Scientists Discover Novel Way of Preventing Malaria Bugs from Breeding
Scientists Discover Novel Way of Preventing Malaria Bugs from Breeding
With almost 500,000 deaths and over 200 million new malaria cases worldwide each year, a number of drugs have been devised to deal with the parasitic infection.

A new international collaboration has now reported that the compound called TCMDC -135051 is capable of stopping the synthesis of a protein required for growth in Plasmodium falciparum, one of the parasites that cause malaria.

According to the study, reported in the journal Science, this could lead to the development of a new antimalarial drug.

The compound inhibits the activity of a parasitic enzyme called protein kinase which regulates RNA splicing and is fundamental to the activity of almost every process within the cell. Furthermore, it does not affect the human form of the enzyme.

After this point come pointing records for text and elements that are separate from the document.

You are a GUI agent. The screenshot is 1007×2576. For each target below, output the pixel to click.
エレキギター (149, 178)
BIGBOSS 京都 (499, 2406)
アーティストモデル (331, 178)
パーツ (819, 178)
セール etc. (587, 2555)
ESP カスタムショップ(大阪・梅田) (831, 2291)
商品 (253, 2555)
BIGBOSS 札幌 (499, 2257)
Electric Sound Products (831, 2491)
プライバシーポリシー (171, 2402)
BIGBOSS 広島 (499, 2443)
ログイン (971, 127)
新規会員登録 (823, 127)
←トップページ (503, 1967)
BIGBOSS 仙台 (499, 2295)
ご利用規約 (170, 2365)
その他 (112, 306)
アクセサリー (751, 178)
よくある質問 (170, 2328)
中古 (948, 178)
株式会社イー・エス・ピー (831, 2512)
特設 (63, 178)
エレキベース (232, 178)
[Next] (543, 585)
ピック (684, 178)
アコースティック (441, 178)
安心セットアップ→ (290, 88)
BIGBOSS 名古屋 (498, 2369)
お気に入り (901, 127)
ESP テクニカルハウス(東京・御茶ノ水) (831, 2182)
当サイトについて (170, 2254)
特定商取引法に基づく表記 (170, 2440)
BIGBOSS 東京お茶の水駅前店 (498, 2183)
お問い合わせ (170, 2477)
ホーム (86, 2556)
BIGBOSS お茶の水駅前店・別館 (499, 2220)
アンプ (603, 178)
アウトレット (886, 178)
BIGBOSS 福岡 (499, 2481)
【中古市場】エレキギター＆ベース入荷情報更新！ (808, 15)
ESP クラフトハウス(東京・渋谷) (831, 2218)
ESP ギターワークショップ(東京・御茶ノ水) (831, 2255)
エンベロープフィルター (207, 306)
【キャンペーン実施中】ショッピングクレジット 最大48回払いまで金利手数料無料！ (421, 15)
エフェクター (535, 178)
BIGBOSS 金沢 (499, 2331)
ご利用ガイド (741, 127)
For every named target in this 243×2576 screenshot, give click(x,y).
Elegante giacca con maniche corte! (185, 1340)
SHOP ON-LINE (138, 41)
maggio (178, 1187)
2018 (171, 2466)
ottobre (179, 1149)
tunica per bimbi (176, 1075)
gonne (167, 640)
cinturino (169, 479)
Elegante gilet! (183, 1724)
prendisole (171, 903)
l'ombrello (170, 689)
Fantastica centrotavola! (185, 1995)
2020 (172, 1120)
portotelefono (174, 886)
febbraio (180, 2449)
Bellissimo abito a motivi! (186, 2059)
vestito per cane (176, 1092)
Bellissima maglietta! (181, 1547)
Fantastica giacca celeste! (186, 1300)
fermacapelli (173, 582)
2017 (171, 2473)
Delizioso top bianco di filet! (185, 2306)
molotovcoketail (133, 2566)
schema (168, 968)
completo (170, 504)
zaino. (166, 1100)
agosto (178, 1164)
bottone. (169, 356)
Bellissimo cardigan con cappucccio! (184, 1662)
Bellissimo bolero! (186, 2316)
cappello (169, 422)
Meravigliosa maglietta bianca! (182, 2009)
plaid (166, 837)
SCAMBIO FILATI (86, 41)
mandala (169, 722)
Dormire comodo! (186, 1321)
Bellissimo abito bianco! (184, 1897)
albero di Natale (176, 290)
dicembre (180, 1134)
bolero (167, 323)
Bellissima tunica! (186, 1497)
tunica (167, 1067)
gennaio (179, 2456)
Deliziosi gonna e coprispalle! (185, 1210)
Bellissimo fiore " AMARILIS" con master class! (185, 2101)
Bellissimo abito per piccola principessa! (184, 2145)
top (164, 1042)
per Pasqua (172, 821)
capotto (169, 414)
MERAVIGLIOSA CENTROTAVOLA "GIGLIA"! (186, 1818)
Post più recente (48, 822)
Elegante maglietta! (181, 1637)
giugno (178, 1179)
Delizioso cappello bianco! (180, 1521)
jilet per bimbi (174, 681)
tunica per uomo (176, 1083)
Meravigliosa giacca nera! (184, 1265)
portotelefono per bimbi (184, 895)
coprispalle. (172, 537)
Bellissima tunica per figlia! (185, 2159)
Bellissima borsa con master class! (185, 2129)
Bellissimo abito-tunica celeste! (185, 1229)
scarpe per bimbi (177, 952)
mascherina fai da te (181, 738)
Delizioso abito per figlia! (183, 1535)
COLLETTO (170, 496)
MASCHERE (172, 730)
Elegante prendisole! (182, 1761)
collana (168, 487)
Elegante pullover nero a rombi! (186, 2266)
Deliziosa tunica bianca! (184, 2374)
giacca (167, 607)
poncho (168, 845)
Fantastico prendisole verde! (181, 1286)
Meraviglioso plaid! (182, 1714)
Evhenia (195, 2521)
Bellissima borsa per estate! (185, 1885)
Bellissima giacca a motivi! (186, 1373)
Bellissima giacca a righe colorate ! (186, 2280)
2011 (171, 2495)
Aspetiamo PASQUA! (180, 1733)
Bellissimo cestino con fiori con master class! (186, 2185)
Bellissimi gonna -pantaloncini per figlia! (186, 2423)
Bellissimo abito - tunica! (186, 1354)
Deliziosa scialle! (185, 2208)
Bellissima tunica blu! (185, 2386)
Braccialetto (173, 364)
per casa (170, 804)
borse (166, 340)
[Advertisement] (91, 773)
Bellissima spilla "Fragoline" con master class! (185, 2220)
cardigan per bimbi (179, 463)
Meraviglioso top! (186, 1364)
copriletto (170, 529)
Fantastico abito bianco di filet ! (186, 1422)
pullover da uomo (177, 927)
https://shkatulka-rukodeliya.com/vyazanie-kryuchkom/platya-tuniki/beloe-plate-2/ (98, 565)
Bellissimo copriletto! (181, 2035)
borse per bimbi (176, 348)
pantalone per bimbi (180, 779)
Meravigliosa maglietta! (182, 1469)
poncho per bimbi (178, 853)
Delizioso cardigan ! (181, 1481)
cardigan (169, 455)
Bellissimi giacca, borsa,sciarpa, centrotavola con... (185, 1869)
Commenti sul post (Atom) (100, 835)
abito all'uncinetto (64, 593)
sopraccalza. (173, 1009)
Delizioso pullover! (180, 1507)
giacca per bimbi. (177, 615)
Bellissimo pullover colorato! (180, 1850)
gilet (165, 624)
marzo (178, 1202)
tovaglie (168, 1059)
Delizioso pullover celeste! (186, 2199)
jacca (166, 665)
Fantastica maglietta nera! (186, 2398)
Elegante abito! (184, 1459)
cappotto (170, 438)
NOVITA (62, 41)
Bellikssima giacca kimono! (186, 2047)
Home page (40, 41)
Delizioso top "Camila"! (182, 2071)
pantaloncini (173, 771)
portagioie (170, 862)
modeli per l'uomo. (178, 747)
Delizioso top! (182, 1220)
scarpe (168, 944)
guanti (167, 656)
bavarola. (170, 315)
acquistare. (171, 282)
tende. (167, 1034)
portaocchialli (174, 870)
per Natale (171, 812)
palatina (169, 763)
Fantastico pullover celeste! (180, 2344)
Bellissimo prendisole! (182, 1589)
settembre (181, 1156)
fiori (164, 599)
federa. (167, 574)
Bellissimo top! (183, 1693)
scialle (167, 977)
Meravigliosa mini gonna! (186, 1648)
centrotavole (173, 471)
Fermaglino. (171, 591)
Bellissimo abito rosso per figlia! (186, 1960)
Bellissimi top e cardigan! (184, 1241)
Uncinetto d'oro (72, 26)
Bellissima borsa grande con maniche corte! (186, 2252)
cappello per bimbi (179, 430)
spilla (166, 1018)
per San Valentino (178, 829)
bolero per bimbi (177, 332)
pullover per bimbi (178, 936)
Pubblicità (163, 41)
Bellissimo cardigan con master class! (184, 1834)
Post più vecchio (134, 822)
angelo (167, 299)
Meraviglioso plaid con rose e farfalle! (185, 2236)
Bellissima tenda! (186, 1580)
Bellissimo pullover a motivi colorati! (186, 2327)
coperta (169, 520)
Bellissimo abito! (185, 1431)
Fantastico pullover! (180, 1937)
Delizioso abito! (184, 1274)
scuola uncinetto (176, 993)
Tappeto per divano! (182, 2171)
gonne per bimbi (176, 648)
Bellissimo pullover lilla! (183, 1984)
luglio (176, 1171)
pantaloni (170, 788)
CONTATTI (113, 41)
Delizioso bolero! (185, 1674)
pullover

With almost 500,000 deaths and over 200 million new malaria cases worldwide each year, a number of drugs have been devised to deal with the parasitic infection. However, resistance develops quickly in most cases. But, in the case of TCMDC - 135051, it affects P. falciparum’s cycle-dependent-like protein kinase PfCLK3 which is a vital enzyme in its lifecycle.

According to study authors, the plasmodial parasite goes through both asexual and sexual phases in its lifecycle. With the asexual mode of reproduction it is able to proliferate and spread to other cells within the body. In the sexual phase it forms gametocytes which can get back into other mosquitoes to complete its development and infect other human beings.

Speaking about the same, Researcher Paulo Godoi said that the inhibition of PfCLK3 affects the parasite in both the asexual stage of its development, when it proliferates in human cells and causes symptoms, and the sexual stage, when it can be transmitted back to the vector insect, repeating the cycle by infecting other humans.

Notably, prior research by the same researcher had produced a list of 36 protein kinase enzymes that are required for the parasite to replicate itself in the blood cells. Among these, they selected a PfCLK3 inhibitor as the target compound, since it was a small molecule and played a key part in regulating cell processes.

The study saw researchers screening almost 25,000 compounds using high-throughput assays to identify molecules with selective inhibition of PfCLK3, before coming to the conclusion that TCMDC-135051 was the most selective and powerful of all the screened molecules.

According to researchers, the new compound could be developed into an extremely potent killer against malarial parasite Plasmodium falciparum due to its ability to arrest the development of the parasite at all stages, whether the blood schizont, the liver schizont or the gametocytic stages.

According to study authors, this occurs because it prevents the splicing of RNA, which carries genetic information out of the nucleus into the cytoplasm; by stopping this, the new compound prevents the production of protein from the parasite’s genes.